Warta

Dwifungsi TNI Harus Dihapus

NU Online  ·  Jumat, 6 Agustus 2004 | 08:41 WIB

Jakarta, NU Online
Wakil Ketua Komisi I Effendy Choirie menyatakan menyetujui rancangan pasal dwifungsi dihilangkan. "Pengalaman selama 32 tahun membuktikan bahwa dwifungsi TNI itu justru menjadi alat kekuasaan," katanya dalam acara public expose RUU TNI yang diselenggarakan Yayasan Lembaga Bantuan Hukum Indonesia (YLBHI) di Hotel Cemara kemarin.

Pasal yang dimaksudkan adalah pasal 8, 43, dan 45 mengenai doktrin dan kekaryaan dalam RUU TNI itu, pasal tersebut kental berbau peran dwifungsi TNI. "Pasal kekaryaan tidak perlu masuk karena bisa diatur oleh peraturan pemerintah (PP).
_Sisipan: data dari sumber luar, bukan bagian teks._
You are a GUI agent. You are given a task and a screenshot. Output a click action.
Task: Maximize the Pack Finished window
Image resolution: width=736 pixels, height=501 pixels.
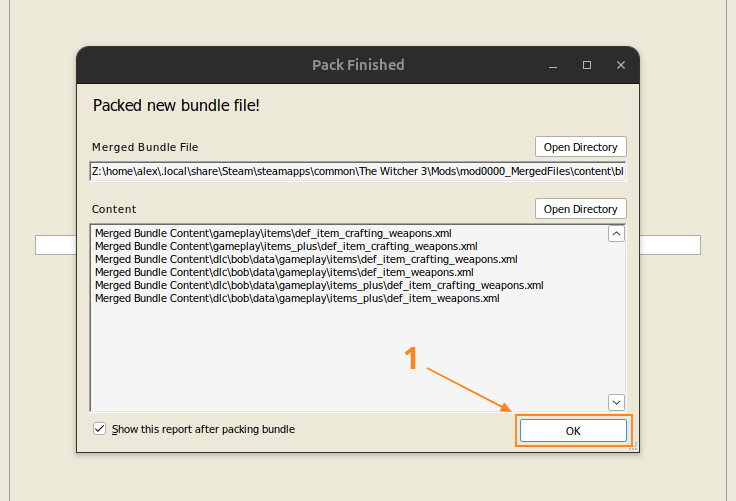pos(587,65)
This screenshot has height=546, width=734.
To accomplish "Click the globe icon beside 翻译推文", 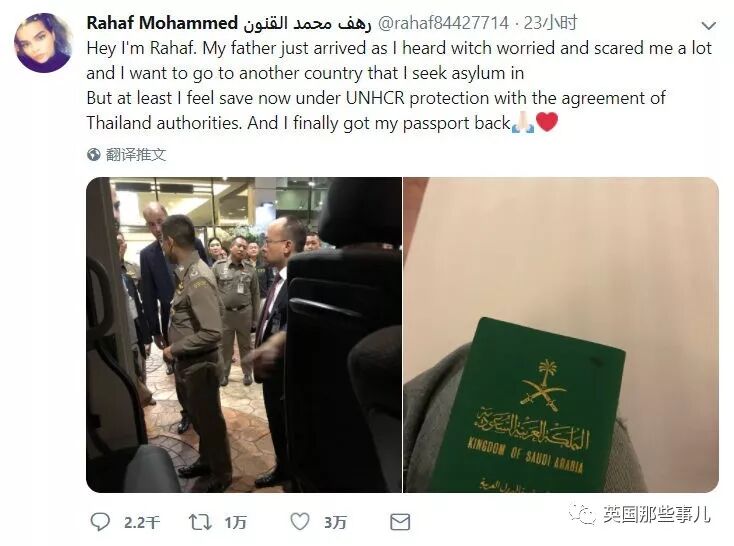I will coord(94,155).
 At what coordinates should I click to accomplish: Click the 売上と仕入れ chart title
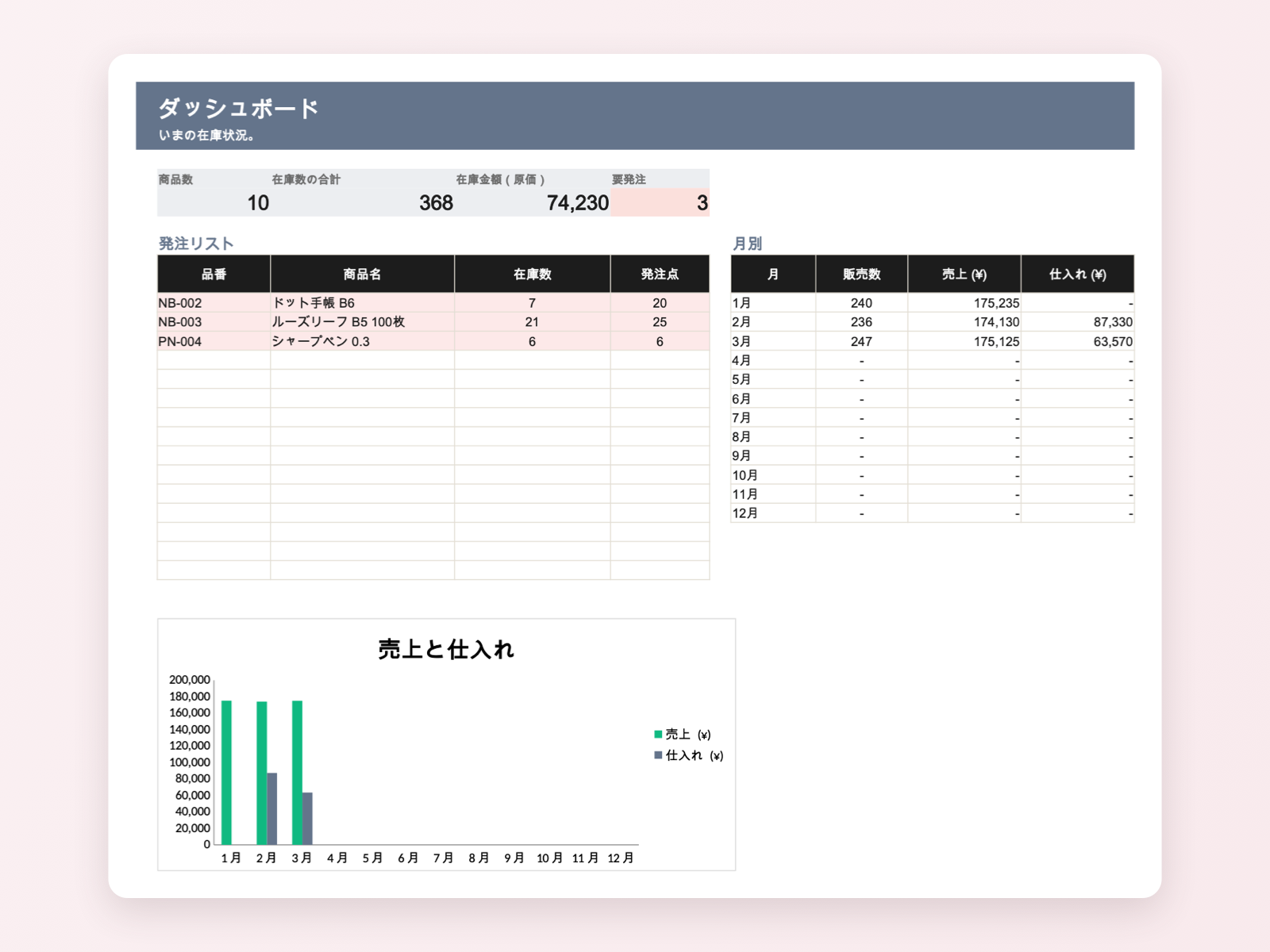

Turunannya juga sudah ada dalam UU Nomor 3/2002 tentang Pertahanan Negara," tegas politisi PKB ini.

<>

Bunyi ketiga pasal dimaksud yakni,  Pasal 8: Dalam melaksanakan tugas pokoknya TNI melaksanakan pembinaan territorial sesuai dengan peran dan wewenang TNI. Pasal 43: Pembinaan prajurit yang menduduki jabatan di luar struktur TNI dilaksanakan oleh Panglima bekerjasama dengan pimpinan departemen dan lembaga pemerintah nondepartemen yang bersangkutan. Pasal 45: Jabatan tertentu dalam struktur departemen dan lembaga pemerintah non departemen dapat diduduki oleh prajurit.

Dalam kesempatan itu, Gus Choi- biasa disapa juga mengatakan, meski jadwal penyelesaian RUU tersebut sampai akhir masa reses pada 30 September 2004 nanti, DPR tidak akan memaksakan UU tersebut selesai sesuai dengan waktu yang direncanakan itu. DPR akan memperhatikan segala masukan yang dilontarkan oleh berbagai kalangan tentang RUU itu.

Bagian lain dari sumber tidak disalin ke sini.